According to the Centers for Disease Control the culprit, mucormycosis or the “black fungus”, is a potentially deadly fungal infection caused by a group of moulds called mucormycetes. These moulds live and are found throughout the environment and were present in India before the pandemic began.

Mucormycosis thrives in wet environments and can potentially erode facial structures and harm the brain. This seemingly rare condition had doctors and other medical experts believe that the weakened immune system of COVID patients and underlying conditions like diabetes has left them vulnerable to the infection.
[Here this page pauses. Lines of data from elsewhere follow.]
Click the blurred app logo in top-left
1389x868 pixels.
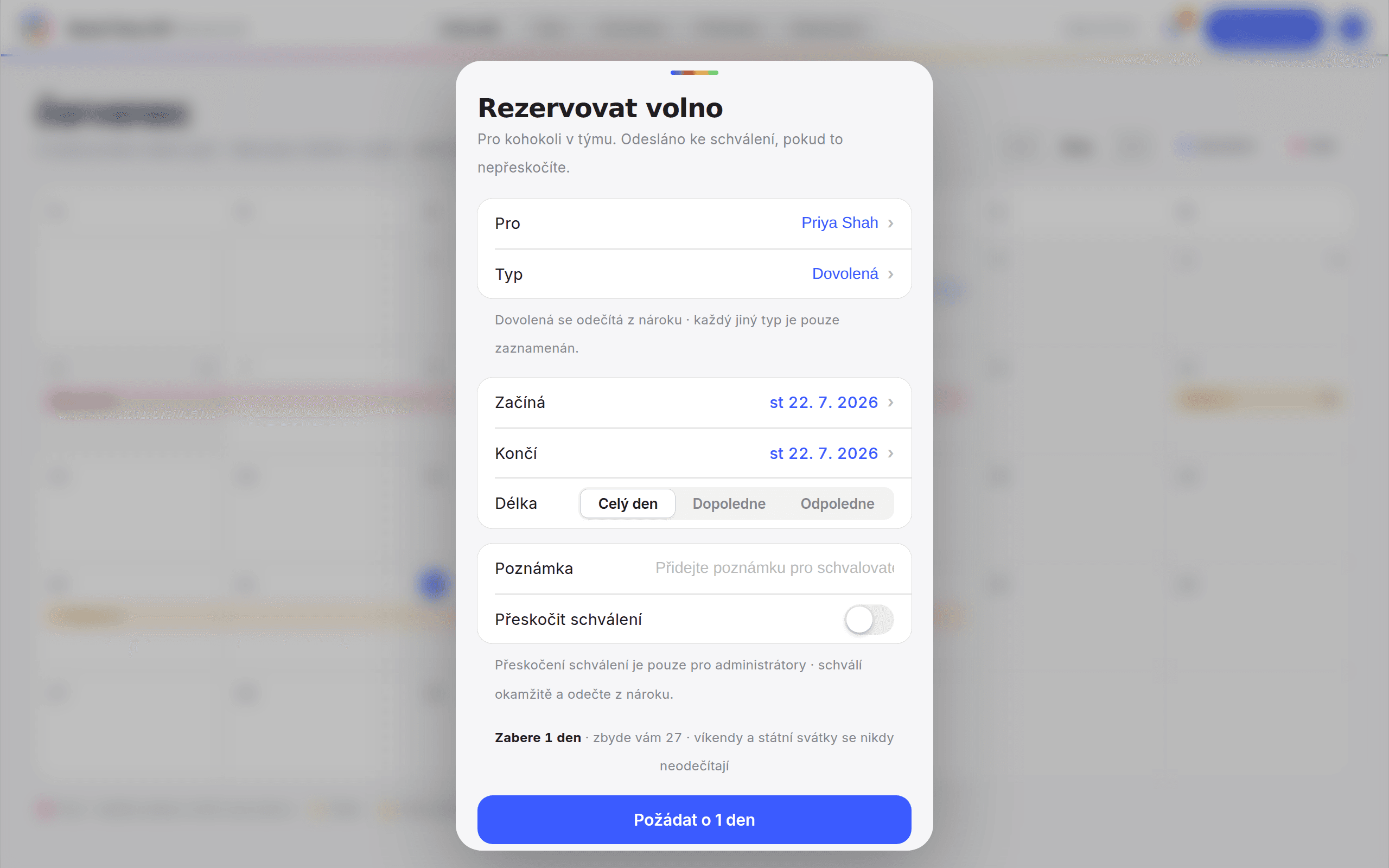coord(36,28)
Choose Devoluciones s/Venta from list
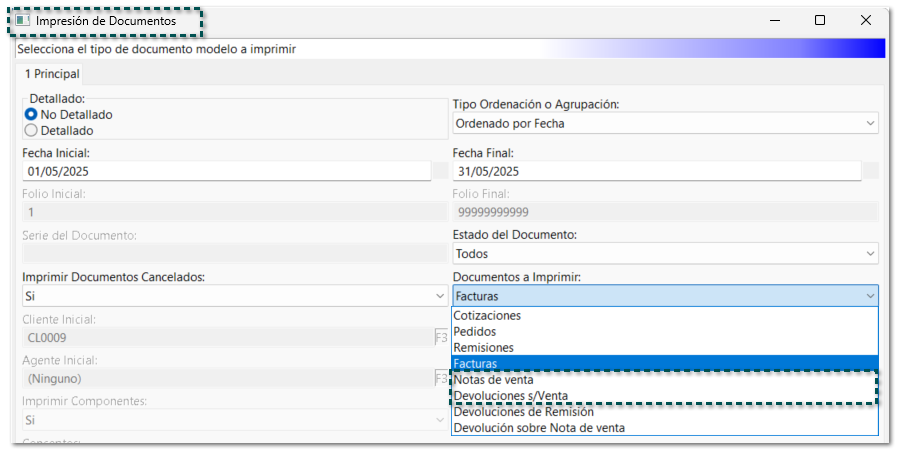Screen dimensions: 898x452 (503, 396)
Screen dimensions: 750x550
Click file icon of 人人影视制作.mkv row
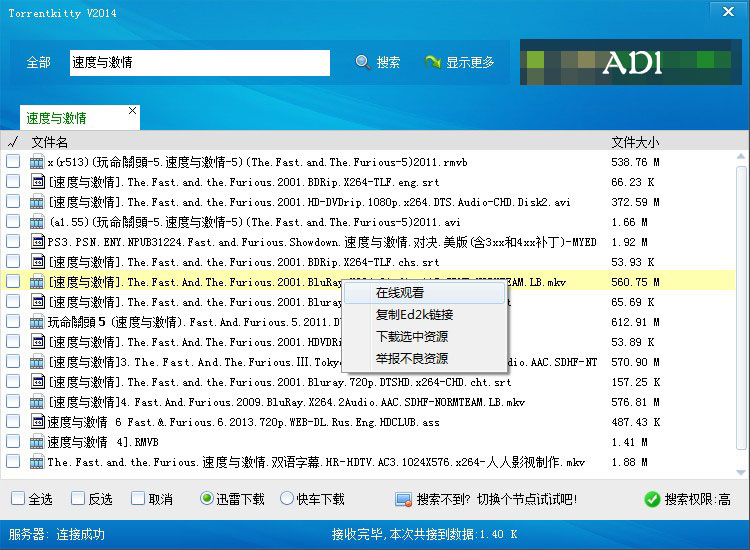pos(37,462)
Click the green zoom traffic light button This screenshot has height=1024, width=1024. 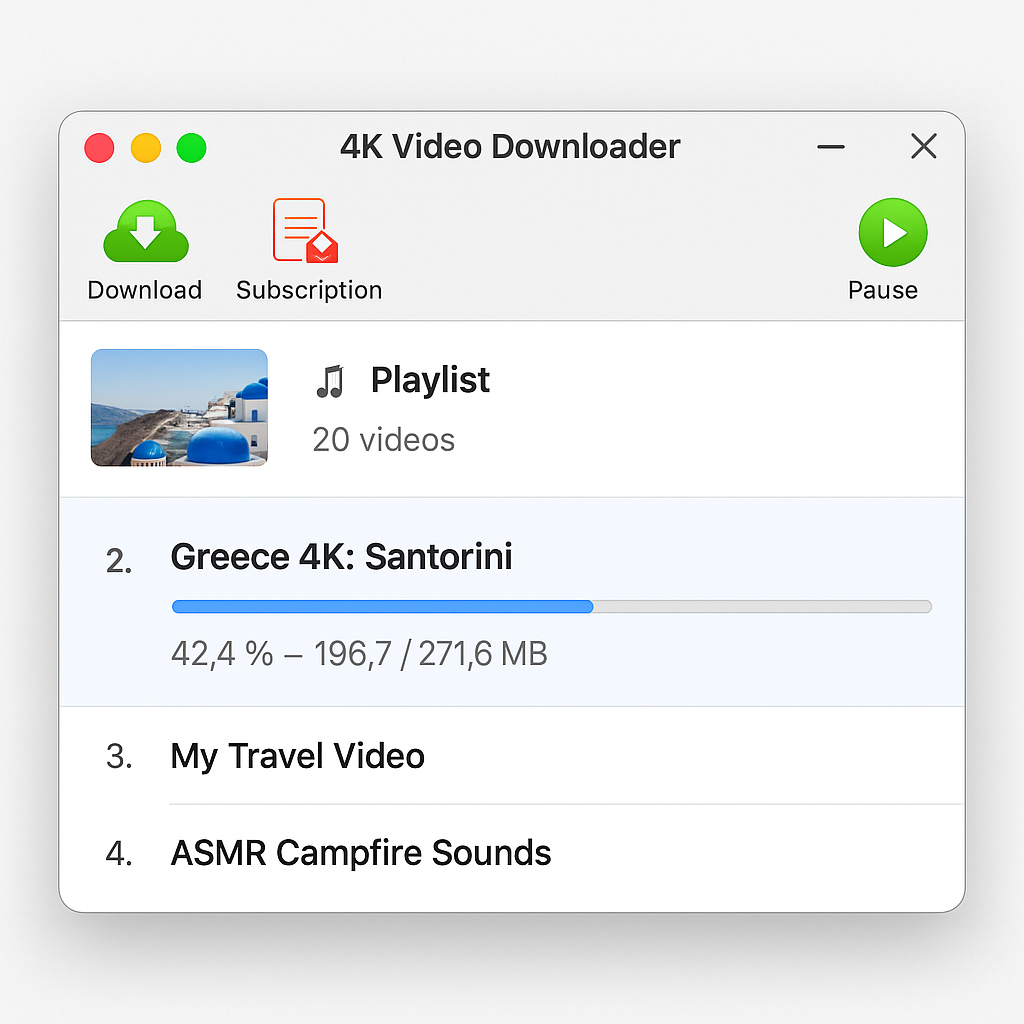pos(191,147)
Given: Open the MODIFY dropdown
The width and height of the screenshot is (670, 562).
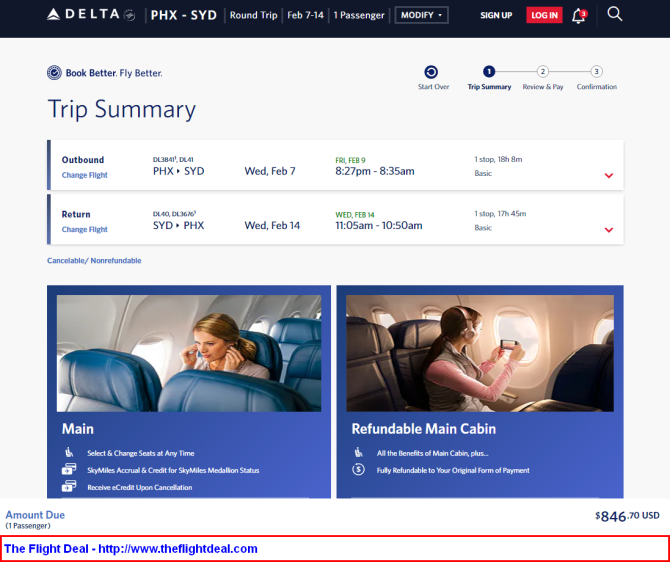Looking at the screenshot, I should [x=421, y=15].
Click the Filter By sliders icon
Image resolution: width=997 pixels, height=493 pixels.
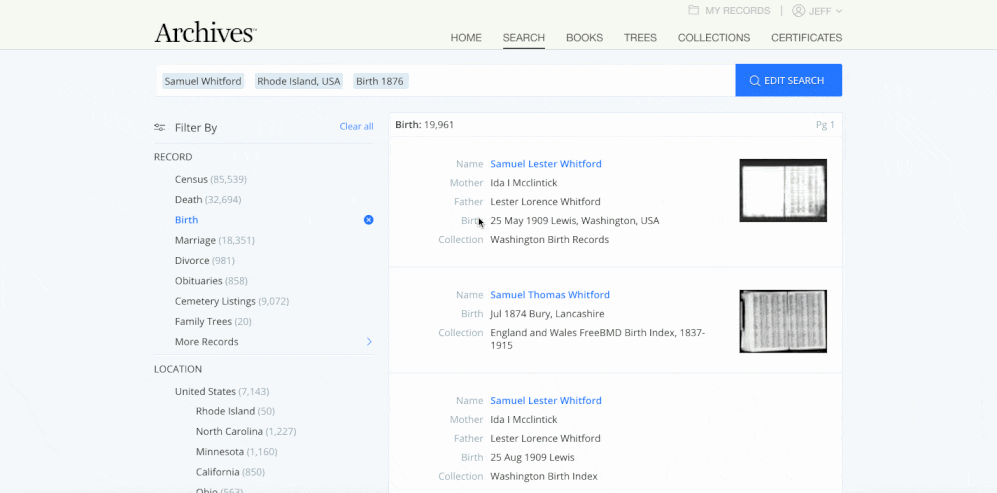(x=160, y=127)
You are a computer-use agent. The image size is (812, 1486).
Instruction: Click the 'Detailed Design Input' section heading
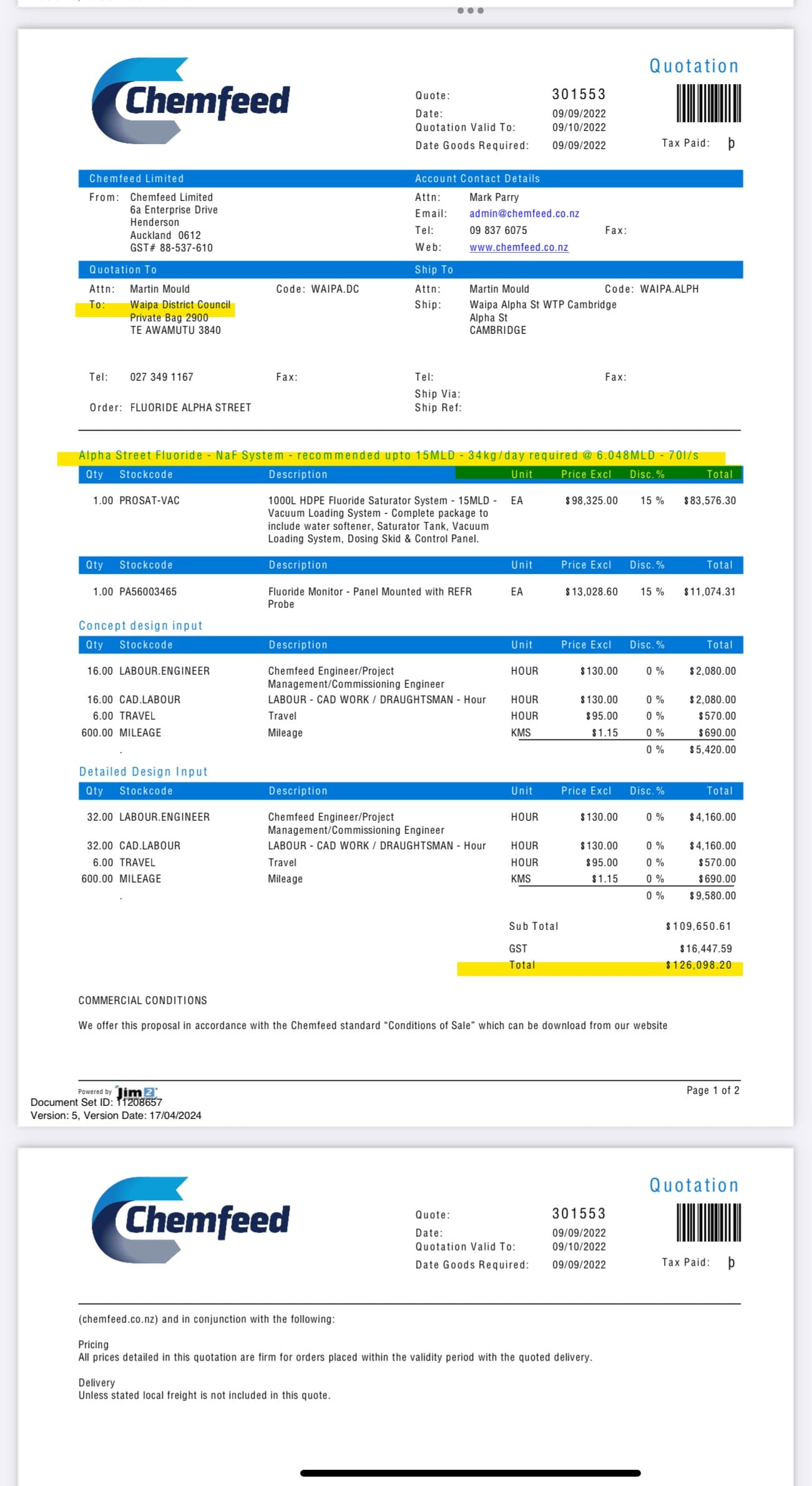pos(143,771)
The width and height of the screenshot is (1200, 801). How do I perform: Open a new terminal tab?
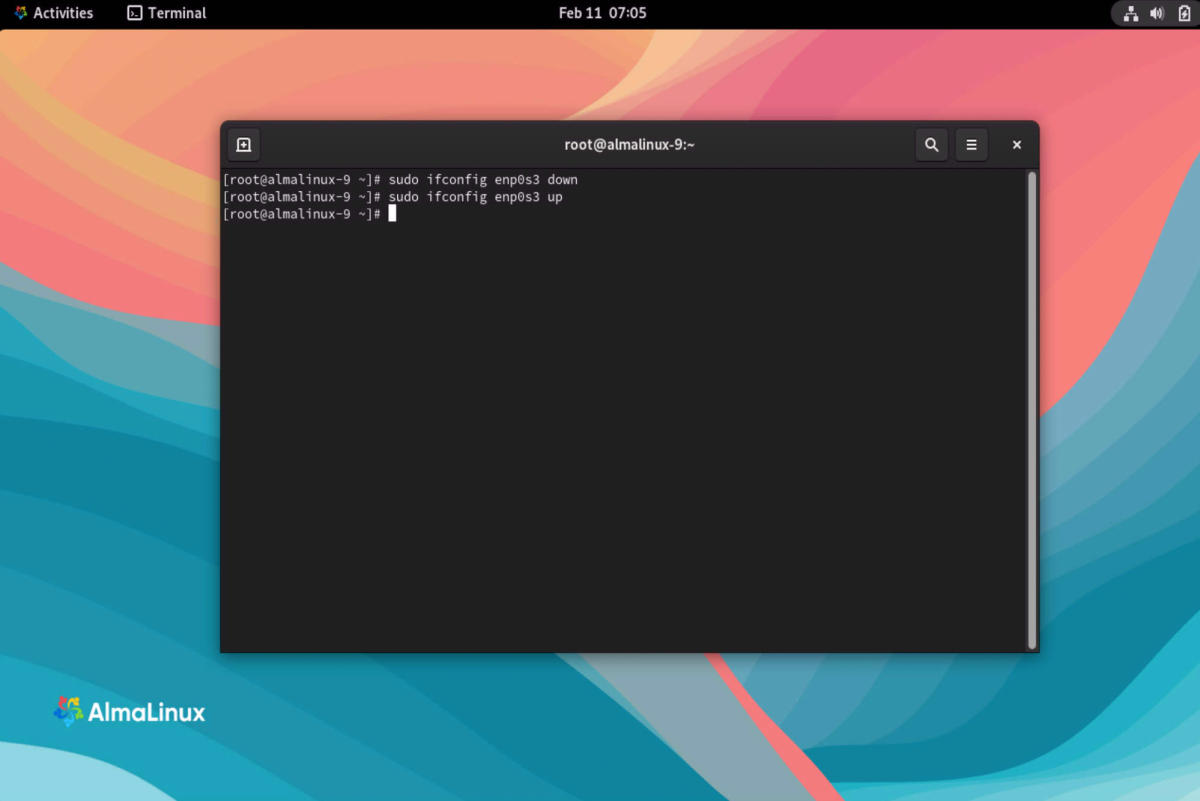click(x=243, y=145)
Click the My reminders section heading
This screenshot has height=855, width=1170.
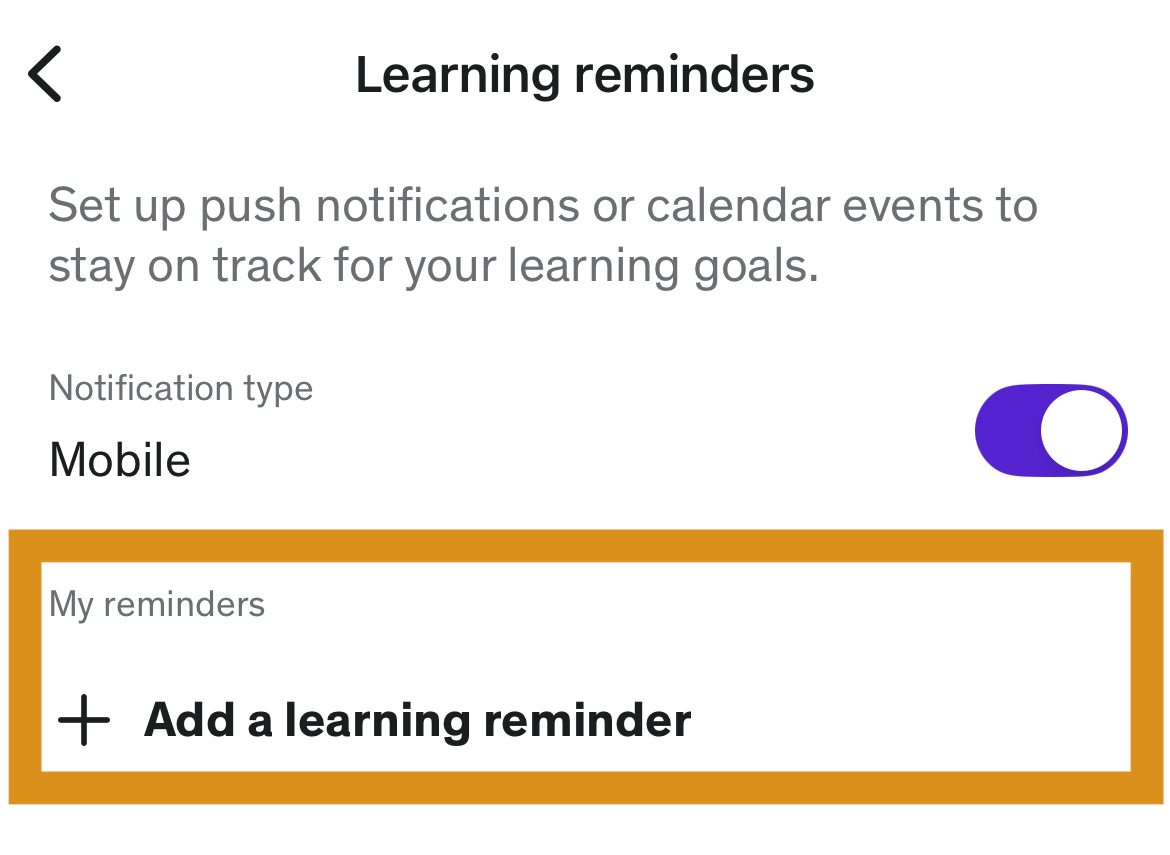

“We have heard that in some areas, people who are COVID-infected or recovered suffer from mucormycosis, but there is not a big outbreak of it,” Dr V.K. Paul, head of India’s COVID task force, said at a press conference last week, according to The New York Times. “We are watching and monitoring.”

Some medical experts attribute the rise of the black fungus infection, which has a 50% fatality rate, to the increased use of steroids to treat hospitalized COVID patients. Another factor that doctors are looking at is that overwhelmed hospitals in the second wave of the pandemic has led many families and patients to self-medicate and apply oxygen therapy at home without proper hygiene according to the Times.

“It is a fungus that has a strong relation to diabetes,” he added. “If the person is not diabetic, it is very uncommon that the person would have mucormycosis.” Dr Paul added

Dr K. Srinath Reddy, who leads the Public Health Foundation of India, states that a large percentage of the recently reported black fungus infection cases were recently discharged COVID patients.

“You are using steroids to reduce the hyperimmune response, which is there in Covid,” Dr Reddy told The New York Times “But you are reducing the resistance to other infections.”